Like Dependency Lock-in, another big problem in modular software development is Dependency Hell. I have a very recent example.

 +- org.apache.httpcomponents:httpclient:jar:4.2.3:compile  
 | +- org.apache.httpcomponents:httpcore:jar:4.2.2:compile  

You may be familiar with both and ask why I don't have the same version of httpclient and httpcore. Because that's the ways they work together.

If you use httpclient and also declare httpcore in your pom.xml, congratulations, you're making Dependency Hell. But what if you don't declare httpcore but httpclient gets updated and removes the dependency to httpcore, or depends on something else that provides http core function? Good luck. Spring Framework 3.2.1 made such a mistake and broke one of my hobby projects. The hell has different impact on component provider and consumer, but most of time, we're both component provider and consumer.
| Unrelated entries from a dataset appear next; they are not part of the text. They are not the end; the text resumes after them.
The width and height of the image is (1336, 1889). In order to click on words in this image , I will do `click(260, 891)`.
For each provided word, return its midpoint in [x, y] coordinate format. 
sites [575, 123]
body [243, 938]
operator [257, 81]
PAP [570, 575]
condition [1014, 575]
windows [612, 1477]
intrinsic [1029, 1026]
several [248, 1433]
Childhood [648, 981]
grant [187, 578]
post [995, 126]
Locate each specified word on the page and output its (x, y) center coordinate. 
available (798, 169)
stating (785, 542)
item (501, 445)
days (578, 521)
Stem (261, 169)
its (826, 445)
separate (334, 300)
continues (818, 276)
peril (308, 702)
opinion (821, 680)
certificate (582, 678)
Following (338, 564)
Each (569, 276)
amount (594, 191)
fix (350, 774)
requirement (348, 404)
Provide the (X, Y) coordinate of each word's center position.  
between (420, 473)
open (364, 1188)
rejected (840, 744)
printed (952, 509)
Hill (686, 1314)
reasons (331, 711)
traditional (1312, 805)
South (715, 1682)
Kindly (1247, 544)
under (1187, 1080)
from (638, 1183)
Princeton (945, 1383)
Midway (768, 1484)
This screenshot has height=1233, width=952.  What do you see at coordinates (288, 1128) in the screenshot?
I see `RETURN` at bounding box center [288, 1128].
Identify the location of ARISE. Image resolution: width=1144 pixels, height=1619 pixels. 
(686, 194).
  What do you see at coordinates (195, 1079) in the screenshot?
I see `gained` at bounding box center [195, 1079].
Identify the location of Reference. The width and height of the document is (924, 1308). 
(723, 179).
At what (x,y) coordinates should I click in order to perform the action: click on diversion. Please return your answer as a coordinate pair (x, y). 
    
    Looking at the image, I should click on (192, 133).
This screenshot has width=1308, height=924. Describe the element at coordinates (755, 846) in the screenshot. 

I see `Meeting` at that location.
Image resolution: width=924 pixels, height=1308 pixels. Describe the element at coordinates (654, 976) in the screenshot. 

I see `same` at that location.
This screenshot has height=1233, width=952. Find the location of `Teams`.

You shouldn't care about a component that your dependency depends on, and you shouldn't let any user of your component care about any component that your component depends on. If you break this, you break the fundamental principle of software component design. But in practice, unless you use OSGi [update 18/6/2020 - or Java 9 Platform Module System (JPMS)], you don't have easy ways to control how not to expose your dependencies to those components that directly, or indirectly, depend on your component.

Versioned jar files are the root of Dependency Hell in Java development. Check your pom file to see how many dependencies are redundant, they should be taken care of by direct dependencies; And how many dependencies should be upgraded to latest but you can't. Consider replace these outdated jar files with XaaS services?